AtlasVA: Self-Evolving Visual Skill Memory for Teacher-Free VLM Agents

Welcome to the official repository for AtlasVA! 🚀

AtlasVA is a teacher-free visual skill memory framework designed for Vision-Language Model (VLM) agents. Unlike traditional methods that compress spatial knowledge into lossy text and rely on proprietary LLMs for supervision, AtlasVA keeps experience visually grounded. It organizes memory into three complementary layers: spatial heatmaps, visual exemplars, and symbolic text skills. By evolving danger and affinity atlases directly from trajectory statistics, AtlasVA provides dense, coordinate-aware guidance for reinforcement learning. This unifies perception, memory, and optimization without external LLM supervision, achieving strong performance on spatially intensive tasks like Sokoban, FrozenLake, 3D embodied navigation, and 3D robotic manipulation! 🏆

The overall architecture of AtlasVA. (a) The Three-Layer Visual Memory (VSM) stores spatial heatmaps, visual exemplars, and symbolic text skills. (b) Teacher-Free Visual Atlas Evolution bootstraps memory from raw interaction history. (c) Atlas-Grounded Dense Visual Reward Shaping provides coordinate-aware guidance for RL. (d) Policy Optimization unifies perception, memory, and optimization.

The code is organized to reproduce the reinforcement-learning runs and evaluation scripts used in the paper.

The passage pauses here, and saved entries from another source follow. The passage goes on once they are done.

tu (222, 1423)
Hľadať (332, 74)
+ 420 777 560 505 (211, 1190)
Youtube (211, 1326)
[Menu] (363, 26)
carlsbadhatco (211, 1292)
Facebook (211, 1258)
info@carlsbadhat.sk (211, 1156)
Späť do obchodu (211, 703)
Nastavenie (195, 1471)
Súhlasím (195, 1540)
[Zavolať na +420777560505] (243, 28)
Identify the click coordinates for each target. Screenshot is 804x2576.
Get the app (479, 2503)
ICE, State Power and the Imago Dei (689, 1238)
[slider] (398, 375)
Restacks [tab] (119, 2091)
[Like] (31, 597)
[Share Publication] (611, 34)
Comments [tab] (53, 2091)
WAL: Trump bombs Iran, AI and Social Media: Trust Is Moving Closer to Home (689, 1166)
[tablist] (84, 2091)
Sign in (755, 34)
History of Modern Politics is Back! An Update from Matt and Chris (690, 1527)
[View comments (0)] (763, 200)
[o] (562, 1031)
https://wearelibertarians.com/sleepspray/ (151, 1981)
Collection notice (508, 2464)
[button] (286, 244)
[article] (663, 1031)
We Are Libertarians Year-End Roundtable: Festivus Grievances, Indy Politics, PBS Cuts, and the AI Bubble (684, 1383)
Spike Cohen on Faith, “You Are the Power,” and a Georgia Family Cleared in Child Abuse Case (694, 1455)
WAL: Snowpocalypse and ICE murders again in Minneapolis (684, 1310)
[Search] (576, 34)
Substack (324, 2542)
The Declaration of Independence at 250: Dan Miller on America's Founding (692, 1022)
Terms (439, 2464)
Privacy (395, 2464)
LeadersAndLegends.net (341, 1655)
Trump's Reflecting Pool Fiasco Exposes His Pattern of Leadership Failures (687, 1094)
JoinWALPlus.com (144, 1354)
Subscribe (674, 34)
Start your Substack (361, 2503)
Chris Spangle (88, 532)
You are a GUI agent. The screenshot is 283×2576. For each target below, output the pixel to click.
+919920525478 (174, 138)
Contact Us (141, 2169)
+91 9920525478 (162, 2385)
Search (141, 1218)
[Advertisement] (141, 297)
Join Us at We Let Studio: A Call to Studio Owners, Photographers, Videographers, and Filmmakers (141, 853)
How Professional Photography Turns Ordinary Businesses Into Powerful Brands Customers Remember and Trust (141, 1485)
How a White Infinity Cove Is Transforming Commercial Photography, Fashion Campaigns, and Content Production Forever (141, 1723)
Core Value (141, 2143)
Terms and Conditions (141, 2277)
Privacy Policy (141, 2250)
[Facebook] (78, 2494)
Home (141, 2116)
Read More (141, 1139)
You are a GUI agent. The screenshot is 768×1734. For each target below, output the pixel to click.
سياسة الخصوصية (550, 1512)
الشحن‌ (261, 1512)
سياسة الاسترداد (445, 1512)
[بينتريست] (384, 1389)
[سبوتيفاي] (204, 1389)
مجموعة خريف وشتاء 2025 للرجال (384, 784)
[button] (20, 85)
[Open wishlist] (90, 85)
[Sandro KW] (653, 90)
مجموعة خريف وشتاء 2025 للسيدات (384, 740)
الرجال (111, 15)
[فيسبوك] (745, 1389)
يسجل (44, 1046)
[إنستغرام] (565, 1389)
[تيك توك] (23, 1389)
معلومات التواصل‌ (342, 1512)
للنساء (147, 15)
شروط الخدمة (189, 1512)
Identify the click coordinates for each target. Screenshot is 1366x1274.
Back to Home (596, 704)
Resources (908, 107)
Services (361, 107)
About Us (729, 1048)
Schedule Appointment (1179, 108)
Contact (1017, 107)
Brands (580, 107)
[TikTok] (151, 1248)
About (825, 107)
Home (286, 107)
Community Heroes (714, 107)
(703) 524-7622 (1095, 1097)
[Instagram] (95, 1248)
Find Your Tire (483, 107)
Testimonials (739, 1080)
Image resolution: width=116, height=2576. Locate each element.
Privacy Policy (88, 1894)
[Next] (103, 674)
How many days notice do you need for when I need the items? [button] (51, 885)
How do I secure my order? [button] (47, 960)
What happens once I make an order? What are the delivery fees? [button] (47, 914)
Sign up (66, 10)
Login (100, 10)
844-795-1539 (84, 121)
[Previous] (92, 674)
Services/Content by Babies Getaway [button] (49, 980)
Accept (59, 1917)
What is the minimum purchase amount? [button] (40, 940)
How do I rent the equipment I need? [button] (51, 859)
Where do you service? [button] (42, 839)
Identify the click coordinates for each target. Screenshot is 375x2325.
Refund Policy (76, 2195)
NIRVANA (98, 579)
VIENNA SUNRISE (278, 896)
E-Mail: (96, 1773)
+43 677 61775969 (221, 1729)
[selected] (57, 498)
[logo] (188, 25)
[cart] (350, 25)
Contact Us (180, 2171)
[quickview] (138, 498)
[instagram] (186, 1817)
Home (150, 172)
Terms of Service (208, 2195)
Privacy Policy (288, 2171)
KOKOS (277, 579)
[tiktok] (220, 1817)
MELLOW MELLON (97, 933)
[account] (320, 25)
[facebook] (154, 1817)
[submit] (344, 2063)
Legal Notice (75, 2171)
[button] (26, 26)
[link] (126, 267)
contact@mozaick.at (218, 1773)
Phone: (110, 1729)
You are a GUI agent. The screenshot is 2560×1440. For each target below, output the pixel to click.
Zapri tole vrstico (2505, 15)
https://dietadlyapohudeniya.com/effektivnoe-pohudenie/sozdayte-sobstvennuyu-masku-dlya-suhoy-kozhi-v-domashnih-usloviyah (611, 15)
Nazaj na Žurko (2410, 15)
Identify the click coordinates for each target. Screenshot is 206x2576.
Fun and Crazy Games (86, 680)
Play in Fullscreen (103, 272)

The main package is atlasva, and the training backend is built on the vendored verl directory.

📦 What Is Included

atlasva/: AtlasVA environments, agent loop, visual skill memory, reward shaping, and evaluation utilities.
atlasva/configs/: Hydra entry configs. The main training config is atlasva_multiturn.yaml.
scripts/: training and validation configs for each environment.
scripts/Giants/: API-based zero-shot large-model evaluation scripts.
verl/: the RL training backend used by the training scripts.

⚠️ Note: Large model checkpoints and experiment outputs are not included in the source artifact. Training scripts write outputs to exps/.

💻 Hardware and Software Assumptions

The full training scripts are configured for one node with 8 GPUs:

🐧 CUDA-capable Linux machine (CUDA 12.8).
🎮 8 GPUs for the default scripts.
🐍 Python 3.12. We used a Conda environment (PyTorch: 2.8.0+cu128, PyTorch CUDA build: 12.8).
🧠 Qwen2.5-VL-3B-Instruct as the default policy model.
📊 Optional Weights & Biases logging. Disable or change trainer.logger in the scripts if W&B is not available.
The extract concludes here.